Deanna Lockett

Personal information
- Born: 13 November 1995 (age 30) Brisbane, Queensland
- Height: 163 cm (5 ft 4 in)
- Weight: 48 kg (106 lb)
- Parent: Leah Lockett (mother);

Sport
- Country: Australia
- Sport: Short track speed skating
- Events: 1000m and 1500m
- Club: Olympic Southern Flyers
- Coached by: Ann Zhang/Jae Su Chun

Achievements and titles
- Olympic finals: 9th place 1000m

Medal record
New Zealand Winter Games
| Silver medal – second place | 2011 Dunedin | Relay |
| Bronze medal – third place | 2011 Dunedin | 500 m |
| Bronze medal – third place | 2011 Dunedin | 1000 m |
| Bronze medal – third place | 2011 Dunedin | 1500 m |
World Junior Championships
| Bronze medal – third place | 2013 | 1500m |

= Deanna Lockett =

Australian short track speed skater

Deanna Lockett (born 13 November 1995) is an Australian short track speed skater who competed in the 2014 and 2018 Winter Olympics.

Lockett competed in the International Skating Union 2012–13 Speed Skating World Cup, coming 5th in the 1500 m World Cup in Nagoya, Japan and 4th in the 1000 m in Shanghai, China.

Lockett also competed in the 2013 Junior World Championships, winning a bronze medal in the 1500 m speed skate.

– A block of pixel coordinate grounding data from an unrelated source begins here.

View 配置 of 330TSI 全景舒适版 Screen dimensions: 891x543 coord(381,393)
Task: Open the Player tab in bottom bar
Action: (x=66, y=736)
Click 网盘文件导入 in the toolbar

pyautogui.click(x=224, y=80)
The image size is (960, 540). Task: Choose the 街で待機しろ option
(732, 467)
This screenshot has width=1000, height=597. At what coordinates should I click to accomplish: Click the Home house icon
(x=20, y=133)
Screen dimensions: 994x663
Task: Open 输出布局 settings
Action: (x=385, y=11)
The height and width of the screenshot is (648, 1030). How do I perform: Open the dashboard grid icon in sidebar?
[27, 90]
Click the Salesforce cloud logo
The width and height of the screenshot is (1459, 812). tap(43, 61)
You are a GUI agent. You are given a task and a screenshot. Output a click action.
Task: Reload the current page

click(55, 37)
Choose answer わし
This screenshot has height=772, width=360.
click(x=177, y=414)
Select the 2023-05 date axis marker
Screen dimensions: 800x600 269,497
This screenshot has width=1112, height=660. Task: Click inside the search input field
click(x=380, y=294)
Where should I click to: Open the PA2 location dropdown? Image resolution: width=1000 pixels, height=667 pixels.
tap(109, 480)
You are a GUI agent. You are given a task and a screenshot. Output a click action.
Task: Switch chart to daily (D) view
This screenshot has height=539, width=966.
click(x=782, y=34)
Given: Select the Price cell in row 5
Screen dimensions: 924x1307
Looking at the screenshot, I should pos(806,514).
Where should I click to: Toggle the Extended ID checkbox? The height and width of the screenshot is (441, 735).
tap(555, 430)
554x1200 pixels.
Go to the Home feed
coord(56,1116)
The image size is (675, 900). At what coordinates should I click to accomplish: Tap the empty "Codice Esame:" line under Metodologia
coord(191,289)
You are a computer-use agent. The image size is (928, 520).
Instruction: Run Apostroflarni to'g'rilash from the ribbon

She also placed 6th in the 500 m and 9th in the 1000 m. Her combined results gave her an overall 4th place in the event.

In December 2016, Lockett was named to Australia's team for the 2017 Asian Winter Games in Sapporo, Japan.

In May 2019, Lockett earned Hungarian citizenship, and with the start of 2019–2020 season she became part of the Hungarian short-track skating team.